● **Text segment**:
* * *
ARM confounded analysts during its fourth quarter growing sales by 19 per cent while chip giant Intel saw revenues down 3 per cent compared to a year ago.

Even with a slight drop Intel's profits are still enormous.

And then further down "Intel is throwing Atoms under ARM's wheels". Er, no. While Intel has indeed got Atom's to impressive performance/power levels so that the couple of phones with them compete favourably with ARM based stuff, the chips are still significantly more expensive than ARM chips and depend on Intel's better fabrication techniques.

Of course, ARM faces risks in the future. But so does Intel and, as Intel insists on being a manufacturer those risks are higher - sinking billions into a new fab is considerably riskier than trying out a new chip design. The rewards of success are also higher but those fabs just get more and more expensive to build.

Next to the fabless versus fab is also the difference in business culture. ARM's culture of co-operative competition amongst its customers and occasionally with them (Qualcomm, nVidia, PowerVR) and Intel's attempt to monopolise through instruction set. AMD only exists because IBM insisted that Intel licence a second supplier of x86. ARM's model is more in tune with component suppliers in other industries.
* * *
● **Dataset section**:
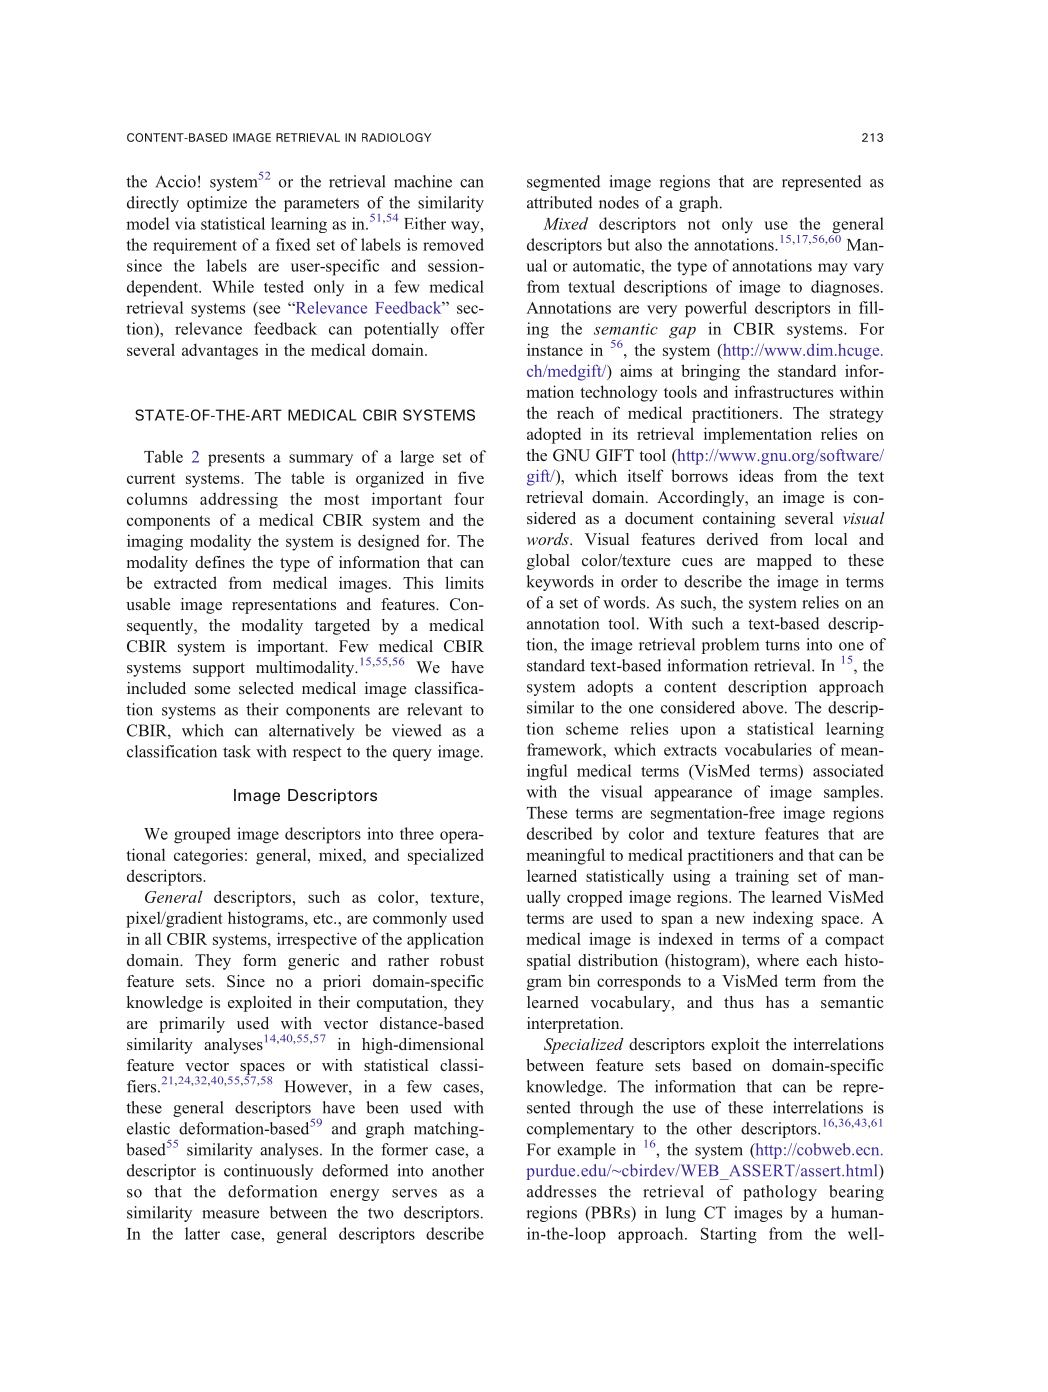 Image resolution: width=1048 pixels, height=1392 pixels. I want to click on some, so click(212, 690).
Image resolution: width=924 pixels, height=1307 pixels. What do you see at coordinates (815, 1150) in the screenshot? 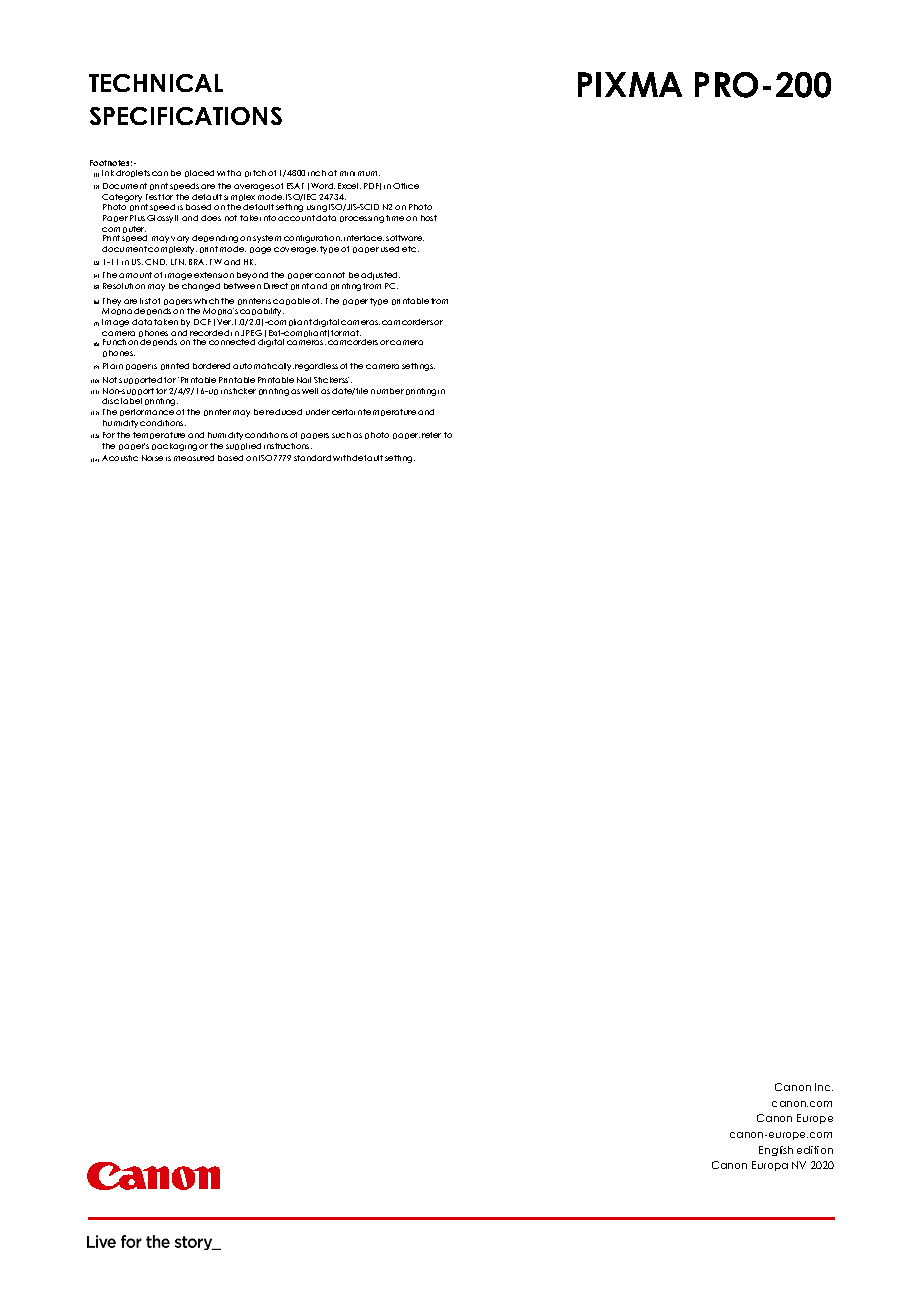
* * *
● **Work to complete**:
1. Retype, word for word, the part of the text on ARM and Intel above that opens with the words containing "Of course, ARM" and closes with "expensive to build.".
2. Answer these from the text on ARM and Intel above:
(a) By what percentage did ARM grow its sales during its fourth quarter?
(b) What is sinking billions into a new fab said to be considerably riskier than?
(c) What does the text give as the reason AMD exists?
3. In the text on ARM and Intel, shorten the paragraph beginning "Of course, ARM faces risks in the future" and keep its main facts.

● **Set of answers**:
1.
Of course, ARM faces risks in the future. But so does Intel and, as Intel insists on being a manufacturer those risks are higher - sinking billions into a new fab is considerably riskier than trying out a new chip design. The rewards of success are also higher but those fabs just get more and more expensive to build.

2.
(a) 19 per cent.
(b) Trying out a new chip design.
(c) IBM insisted that Intel license a second supplier of x86.

3. ARM faces future risks, but Intel's are higher because it insists on being a manufacturer: sinking billions into a new fab is far riskier than trying a new chip design. Success pays more, but fabs keep getting more expensive to build.